▶ _What you have to do_: From the entries below, copy every line holding the word "Zoom".

Records supplied START

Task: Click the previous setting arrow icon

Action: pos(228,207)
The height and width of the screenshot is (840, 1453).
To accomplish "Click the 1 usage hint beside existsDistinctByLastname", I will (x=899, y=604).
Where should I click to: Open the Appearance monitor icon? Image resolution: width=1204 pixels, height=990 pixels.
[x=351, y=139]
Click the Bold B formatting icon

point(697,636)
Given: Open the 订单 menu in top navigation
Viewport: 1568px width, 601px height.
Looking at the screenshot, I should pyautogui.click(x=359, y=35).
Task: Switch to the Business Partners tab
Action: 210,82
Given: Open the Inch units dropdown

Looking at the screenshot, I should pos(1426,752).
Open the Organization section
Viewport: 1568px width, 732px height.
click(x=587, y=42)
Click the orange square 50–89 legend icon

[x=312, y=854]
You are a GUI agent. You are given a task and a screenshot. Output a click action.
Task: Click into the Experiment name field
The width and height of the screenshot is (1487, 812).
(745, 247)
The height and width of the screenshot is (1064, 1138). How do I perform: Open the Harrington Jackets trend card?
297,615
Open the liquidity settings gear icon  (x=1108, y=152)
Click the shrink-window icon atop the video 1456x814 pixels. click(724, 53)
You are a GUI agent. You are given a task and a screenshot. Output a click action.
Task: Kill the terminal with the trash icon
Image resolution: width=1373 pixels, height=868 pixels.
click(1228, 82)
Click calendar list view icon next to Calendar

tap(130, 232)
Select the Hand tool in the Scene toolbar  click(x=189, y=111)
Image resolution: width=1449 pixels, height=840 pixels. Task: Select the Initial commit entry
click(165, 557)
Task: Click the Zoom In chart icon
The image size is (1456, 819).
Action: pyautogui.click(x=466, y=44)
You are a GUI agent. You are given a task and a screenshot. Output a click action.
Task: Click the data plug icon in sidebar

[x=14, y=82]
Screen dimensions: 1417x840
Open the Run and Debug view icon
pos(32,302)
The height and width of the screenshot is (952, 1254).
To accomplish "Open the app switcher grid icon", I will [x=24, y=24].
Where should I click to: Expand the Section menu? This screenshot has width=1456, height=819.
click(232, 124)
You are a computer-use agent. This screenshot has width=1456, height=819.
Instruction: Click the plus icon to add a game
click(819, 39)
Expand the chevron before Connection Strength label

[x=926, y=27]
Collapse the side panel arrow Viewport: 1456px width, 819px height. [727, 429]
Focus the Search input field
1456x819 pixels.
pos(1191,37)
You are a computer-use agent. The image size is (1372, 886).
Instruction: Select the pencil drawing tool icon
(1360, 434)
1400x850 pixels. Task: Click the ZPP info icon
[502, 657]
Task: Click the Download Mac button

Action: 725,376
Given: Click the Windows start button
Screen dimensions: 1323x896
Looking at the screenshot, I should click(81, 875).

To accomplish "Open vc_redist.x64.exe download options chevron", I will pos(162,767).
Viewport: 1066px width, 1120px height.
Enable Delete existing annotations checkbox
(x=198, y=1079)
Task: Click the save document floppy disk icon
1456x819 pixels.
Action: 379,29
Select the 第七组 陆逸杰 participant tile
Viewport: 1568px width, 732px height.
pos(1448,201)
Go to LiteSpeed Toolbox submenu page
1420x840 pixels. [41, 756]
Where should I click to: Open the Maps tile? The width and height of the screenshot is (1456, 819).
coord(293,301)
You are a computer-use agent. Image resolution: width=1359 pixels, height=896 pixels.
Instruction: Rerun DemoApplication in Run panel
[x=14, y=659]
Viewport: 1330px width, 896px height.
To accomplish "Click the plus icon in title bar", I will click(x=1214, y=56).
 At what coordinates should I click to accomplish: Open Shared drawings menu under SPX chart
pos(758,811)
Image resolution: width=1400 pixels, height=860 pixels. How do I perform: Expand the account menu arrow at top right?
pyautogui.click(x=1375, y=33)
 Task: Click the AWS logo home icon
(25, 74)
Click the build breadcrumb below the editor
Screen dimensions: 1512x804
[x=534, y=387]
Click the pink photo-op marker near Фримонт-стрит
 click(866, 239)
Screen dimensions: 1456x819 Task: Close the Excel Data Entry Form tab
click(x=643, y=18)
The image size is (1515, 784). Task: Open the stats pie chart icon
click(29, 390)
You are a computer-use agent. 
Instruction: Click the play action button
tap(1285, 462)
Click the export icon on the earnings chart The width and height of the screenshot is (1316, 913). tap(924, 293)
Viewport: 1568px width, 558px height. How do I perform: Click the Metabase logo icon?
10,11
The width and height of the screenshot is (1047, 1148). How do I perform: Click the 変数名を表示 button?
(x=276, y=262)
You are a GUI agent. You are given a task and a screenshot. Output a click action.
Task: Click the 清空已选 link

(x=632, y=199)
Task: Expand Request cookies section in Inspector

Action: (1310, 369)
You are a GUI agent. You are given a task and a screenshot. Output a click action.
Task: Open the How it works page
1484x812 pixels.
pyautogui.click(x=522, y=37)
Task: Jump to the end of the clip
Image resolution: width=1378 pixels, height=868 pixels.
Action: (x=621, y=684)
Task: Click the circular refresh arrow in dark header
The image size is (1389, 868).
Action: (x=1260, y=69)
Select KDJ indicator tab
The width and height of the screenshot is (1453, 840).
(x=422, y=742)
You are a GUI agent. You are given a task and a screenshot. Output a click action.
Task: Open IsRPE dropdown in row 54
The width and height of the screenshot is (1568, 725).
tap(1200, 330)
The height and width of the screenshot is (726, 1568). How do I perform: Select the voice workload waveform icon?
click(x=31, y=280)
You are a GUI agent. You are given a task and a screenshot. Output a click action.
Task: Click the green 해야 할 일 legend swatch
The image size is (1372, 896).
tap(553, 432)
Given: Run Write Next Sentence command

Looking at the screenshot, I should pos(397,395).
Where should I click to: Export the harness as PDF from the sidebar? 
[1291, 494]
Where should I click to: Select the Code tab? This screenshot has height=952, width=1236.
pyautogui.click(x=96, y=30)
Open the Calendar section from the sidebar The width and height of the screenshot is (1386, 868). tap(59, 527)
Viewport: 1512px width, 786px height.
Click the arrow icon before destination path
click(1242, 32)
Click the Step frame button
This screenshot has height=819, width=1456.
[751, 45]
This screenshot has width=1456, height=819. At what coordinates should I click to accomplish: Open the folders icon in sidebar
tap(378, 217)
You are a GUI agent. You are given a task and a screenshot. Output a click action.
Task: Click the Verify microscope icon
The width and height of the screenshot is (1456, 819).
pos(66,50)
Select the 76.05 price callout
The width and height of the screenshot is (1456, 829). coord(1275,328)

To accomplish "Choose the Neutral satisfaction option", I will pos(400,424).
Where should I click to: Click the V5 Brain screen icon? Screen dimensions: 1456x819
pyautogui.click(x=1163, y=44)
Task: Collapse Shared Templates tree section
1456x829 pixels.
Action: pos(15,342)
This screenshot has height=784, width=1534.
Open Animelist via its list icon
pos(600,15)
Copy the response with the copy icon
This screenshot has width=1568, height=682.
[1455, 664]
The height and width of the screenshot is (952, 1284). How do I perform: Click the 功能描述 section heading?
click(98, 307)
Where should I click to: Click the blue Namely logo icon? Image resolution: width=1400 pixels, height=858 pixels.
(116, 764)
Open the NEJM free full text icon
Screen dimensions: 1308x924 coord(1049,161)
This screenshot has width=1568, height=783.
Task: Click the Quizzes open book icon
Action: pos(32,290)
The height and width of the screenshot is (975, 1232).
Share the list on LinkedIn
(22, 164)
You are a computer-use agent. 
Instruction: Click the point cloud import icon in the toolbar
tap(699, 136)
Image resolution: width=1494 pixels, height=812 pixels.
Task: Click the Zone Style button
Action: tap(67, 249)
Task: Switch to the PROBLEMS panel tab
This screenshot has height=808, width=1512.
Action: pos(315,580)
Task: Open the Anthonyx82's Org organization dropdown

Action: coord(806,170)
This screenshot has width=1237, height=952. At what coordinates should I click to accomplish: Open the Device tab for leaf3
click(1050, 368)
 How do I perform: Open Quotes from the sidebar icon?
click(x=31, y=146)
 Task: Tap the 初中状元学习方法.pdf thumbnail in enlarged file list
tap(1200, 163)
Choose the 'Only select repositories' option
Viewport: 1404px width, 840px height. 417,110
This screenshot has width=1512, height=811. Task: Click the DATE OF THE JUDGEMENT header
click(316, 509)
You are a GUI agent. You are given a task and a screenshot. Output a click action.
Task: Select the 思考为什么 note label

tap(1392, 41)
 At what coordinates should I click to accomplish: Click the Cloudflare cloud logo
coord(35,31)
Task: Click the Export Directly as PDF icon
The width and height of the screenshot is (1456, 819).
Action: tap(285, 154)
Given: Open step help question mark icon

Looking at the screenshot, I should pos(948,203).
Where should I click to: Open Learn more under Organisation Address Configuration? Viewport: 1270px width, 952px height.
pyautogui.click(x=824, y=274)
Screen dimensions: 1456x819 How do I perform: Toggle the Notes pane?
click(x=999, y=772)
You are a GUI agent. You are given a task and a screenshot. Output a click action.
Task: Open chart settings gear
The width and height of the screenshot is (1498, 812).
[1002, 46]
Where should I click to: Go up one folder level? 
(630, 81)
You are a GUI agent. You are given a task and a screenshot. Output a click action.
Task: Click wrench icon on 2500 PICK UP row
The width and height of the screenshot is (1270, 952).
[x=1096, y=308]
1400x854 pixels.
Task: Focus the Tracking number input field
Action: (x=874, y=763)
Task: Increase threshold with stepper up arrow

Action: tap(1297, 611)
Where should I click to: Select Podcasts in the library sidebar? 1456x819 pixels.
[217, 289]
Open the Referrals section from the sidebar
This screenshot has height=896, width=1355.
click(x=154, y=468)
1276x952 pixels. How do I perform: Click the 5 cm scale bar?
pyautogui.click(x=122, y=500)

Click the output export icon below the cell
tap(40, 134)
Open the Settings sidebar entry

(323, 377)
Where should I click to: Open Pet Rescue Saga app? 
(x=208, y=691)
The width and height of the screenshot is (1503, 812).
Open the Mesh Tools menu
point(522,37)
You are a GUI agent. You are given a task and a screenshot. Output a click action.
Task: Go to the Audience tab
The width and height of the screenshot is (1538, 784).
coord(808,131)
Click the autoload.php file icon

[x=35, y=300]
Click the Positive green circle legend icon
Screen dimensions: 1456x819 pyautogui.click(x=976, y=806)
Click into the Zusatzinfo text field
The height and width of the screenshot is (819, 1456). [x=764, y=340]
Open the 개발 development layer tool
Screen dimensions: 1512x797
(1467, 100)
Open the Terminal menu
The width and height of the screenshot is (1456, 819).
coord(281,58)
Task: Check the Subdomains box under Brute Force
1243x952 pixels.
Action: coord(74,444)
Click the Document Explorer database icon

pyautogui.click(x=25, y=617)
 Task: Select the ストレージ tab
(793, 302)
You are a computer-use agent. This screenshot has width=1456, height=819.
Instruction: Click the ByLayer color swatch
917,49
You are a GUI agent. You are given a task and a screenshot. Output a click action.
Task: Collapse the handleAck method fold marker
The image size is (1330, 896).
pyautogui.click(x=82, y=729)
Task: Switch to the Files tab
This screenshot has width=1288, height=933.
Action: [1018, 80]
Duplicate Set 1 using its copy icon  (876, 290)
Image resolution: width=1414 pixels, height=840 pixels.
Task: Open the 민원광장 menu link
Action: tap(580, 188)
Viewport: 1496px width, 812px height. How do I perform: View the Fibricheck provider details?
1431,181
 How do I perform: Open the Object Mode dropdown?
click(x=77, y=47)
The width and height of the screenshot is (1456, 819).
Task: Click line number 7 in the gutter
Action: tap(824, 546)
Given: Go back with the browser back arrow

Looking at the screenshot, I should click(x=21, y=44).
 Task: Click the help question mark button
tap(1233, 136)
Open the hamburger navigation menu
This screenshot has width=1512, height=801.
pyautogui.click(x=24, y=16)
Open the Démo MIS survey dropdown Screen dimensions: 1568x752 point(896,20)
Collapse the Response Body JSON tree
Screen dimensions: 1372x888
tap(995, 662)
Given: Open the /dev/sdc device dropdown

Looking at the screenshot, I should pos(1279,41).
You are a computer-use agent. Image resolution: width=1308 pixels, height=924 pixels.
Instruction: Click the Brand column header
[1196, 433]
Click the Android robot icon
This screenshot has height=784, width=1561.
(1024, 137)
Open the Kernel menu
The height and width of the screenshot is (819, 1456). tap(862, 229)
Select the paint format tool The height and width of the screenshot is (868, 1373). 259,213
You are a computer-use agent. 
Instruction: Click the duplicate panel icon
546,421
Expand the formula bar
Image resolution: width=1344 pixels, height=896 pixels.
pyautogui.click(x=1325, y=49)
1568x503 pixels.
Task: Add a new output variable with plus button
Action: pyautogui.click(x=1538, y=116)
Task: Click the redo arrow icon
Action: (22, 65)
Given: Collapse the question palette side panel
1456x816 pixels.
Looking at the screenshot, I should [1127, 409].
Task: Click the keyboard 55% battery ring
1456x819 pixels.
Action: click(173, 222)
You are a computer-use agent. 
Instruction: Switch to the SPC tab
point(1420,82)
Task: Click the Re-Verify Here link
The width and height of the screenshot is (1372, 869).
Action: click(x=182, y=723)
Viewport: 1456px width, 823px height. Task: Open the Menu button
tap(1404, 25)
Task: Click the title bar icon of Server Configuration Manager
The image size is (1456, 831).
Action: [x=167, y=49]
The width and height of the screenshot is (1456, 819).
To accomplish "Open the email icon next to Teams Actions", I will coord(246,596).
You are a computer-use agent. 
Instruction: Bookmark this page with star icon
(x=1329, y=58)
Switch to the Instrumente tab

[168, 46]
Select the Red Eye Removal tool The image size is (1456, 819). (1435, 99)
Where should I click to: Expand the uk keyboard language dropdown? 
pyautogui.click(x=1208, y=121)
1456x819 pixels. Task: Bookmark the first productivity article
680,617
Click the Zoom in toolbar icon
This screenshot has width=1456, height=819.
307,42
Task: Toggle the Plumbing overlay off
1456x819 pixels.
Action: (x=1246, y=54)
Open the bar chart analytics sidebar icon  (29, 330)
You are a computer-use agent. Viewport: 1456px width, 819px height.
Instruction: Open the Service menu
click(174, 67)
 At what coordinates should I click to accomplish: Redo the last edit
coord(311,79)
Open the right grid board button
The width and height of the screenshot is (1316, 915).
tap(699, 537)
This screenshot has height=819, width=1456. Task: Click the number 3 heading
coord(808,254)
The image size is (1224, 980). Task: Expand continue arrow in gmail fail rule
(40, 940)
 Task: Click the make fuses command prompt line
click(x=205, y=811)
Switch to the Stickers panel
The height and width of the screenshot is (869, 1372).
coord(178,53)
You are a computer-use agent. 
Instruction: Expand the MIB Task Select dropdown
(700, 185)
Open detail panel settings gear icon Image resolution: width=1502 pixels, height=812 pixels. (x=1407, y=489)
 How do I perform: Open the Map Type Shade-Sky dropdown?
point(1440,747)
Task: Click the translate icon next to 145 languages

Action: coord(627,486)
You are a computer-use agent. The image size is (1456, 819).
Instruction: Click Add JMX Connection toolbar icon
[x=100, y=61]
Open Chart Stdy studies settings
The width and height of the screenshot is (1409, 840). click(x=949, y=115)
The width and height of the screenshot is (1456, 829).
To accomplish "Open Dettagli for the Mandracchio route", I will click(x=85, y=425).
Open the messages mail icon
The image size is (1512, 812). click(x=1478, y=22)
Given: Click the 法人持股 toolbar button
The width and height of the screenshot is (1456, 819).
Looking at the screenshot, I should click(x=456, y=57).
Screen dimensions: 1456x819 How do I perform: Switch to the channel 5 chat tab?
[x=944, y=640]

Records supplied END

▶ _Written solution_:
Task: Click the Zoom In chart icon
Click the Zoom in toolbar icon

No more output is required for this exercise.